*** Begin section ***
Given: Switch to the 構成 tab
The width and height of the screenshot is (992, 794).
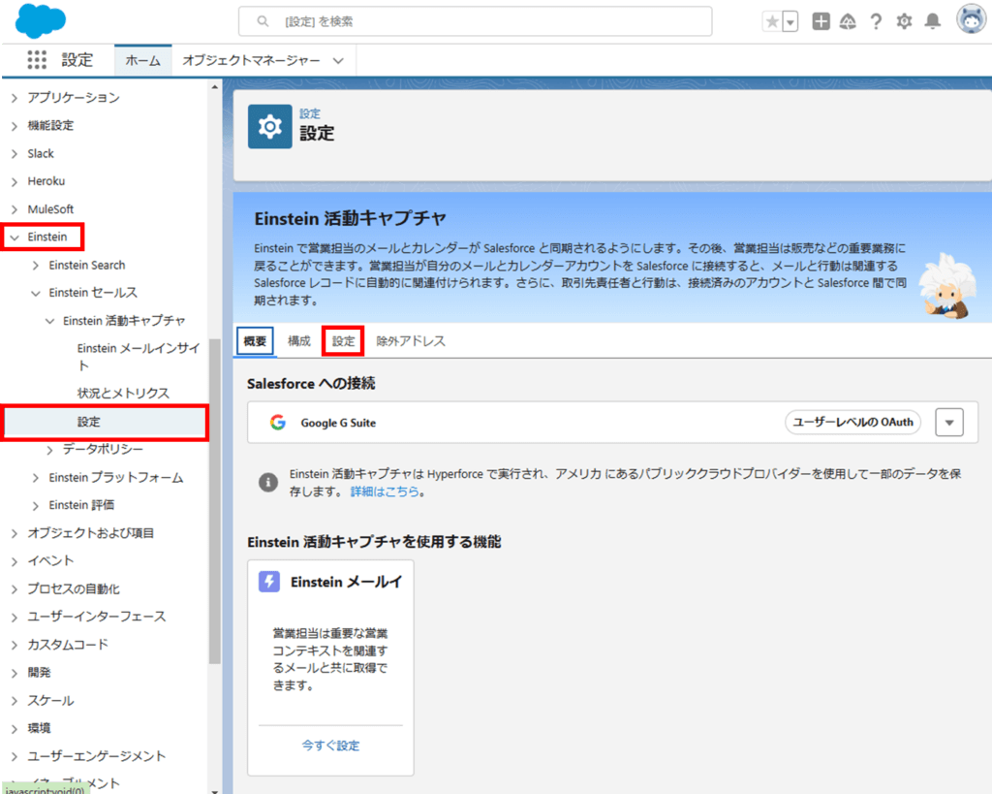Looking at the screenshot, I should pos(298,340).
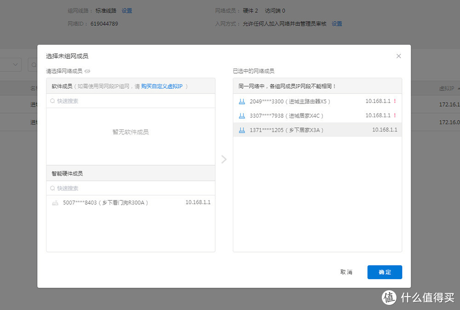Select the 5007****8403 hardware member entry
Viewport: 460px width, 310px height.
click(x=130, y=202)
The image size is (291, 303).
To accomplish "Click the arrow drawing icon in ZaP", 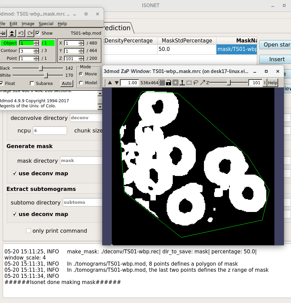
*** End section ***
## WHAT IS NEEDED
The expected output is an exact retyping of the lines from the line with "The image size is (291, 303)." through the last line of the data, with both ends kept and the pictures dropped.

## SOLVED PROBLEM
The image size is (291, 303).
To accomplish "Click the arrow drawing icon in ZaP", 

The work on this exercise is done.